Ничего Аленка в этой жалобе не поняла.
— Пшена обещал — где пшено? Кормить тебя нечем, один хлеб.
— Я сала принес.
Аленка обрадовалась, но, войдя в избенку, увидела на столе это сало — и пригорюнилась. Его Федьке стало бы на один кус.
Федька вошел следом, смотал с рук ремни кистеней и положил оружие на стол.
— Да ты в своем уме? — Аленка смахнула эту гадость на земляной, каменно утоптанный пол.
Федька остолбенел.
— На стол хлеб кладут, Божье благословеньице, — объяснила Аленка. — А ты что положил? Креста на тебе нет!
— Есть крест… — буркнул Федька. — А что, кашу не варила? Мы бы сала потолкли — да в кашу!
— Из чего? Из коры осиновой?!
Огрызнувшись, Аленка принялась резать хлеб.
— Да ты и печь сегодня не топила, — обратил внимание Федька.
— А ты дров нарубил?
— Нешто я тебе воксарей не заготовил?
— Заготовил — осиновых! Мне бабы сказали — осиновые дрова не топкие. Не лезь под руку — порежу!
И это было серьезной угрозой — хоть и туповат ножик, а выставила его Аленка бестрепетно, да и досталось бы Федьке поделом — вздумал сзади приласкаться!
— Да что ж ты косоротишься! — в отчаянии воскликнул Федька. — Нешто я тебе не жених? Нешто я тебя не балую? Вон давеча дуван хабарили… тьфу, хабар дуванили… дуван дуванили… Четыре подводы добра!
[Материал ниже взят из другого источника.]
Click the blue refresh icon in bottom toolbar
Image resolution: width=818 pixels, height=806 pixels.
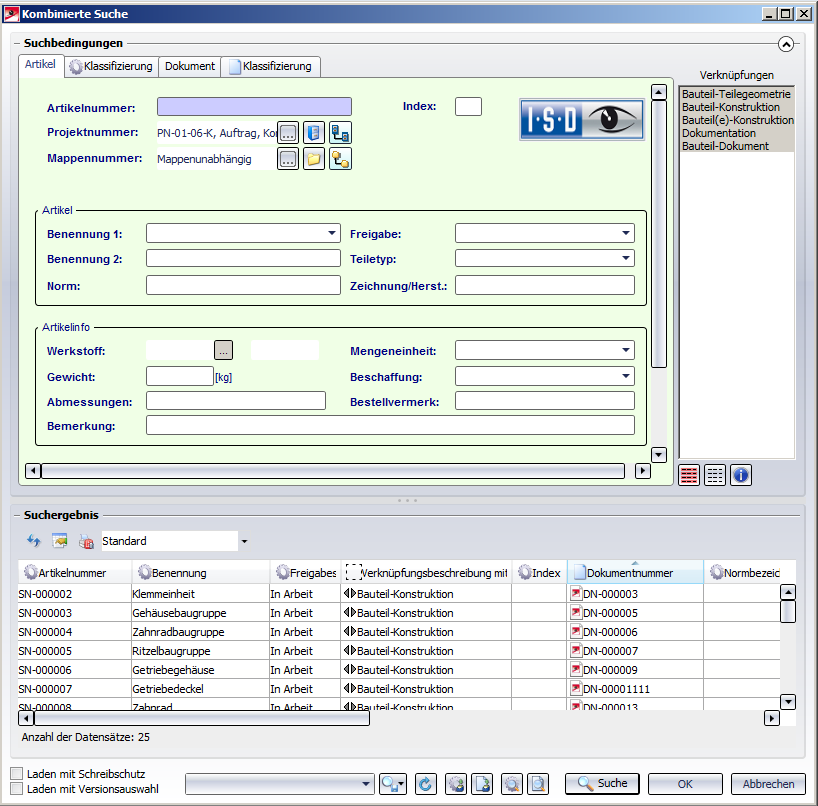tap(426, 785)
Я тебе припас… Мужики грошались…
— Хоть бы ты по-христиански говорить выучился! — снова возмутилась Аленка.
— По-христиански-то я могу, я вот еще по-нашенски не умею! — отвечал сердитый Федька. — Ну, говорю же — мужики со смеху животы надсадили!.. Баловень заглянул в укладку — ну, говорит, лягушка тебя заклюй! Ты, говорит, Федя, все наши грехи замолишь! Посадим тебя вышивать пелены к образам!
— Какие еще пелены к образам! — Аленка почувствовала, что на нее накатывает ярость, даже затрясла зажатым в кулачке ножом. — Да ты и иголку-то взять не умеешь!
— Да к чему мне иголка?! — Федька от возмущения, что Аленка никак не поймет его, возвысил голос до того, что прорезалась в нем неожиданная плаксивость. — Я, чай, мужик! Я тебе припас! Да вот же, погляди! Мы хабар дуванили…
Тут лишь Аленка, проследив направление его чумазого перста, увидела небольшую, но нарядную укладку, узорным железом окованную и с круглой ручкой на крышке, чтобы удобней брать.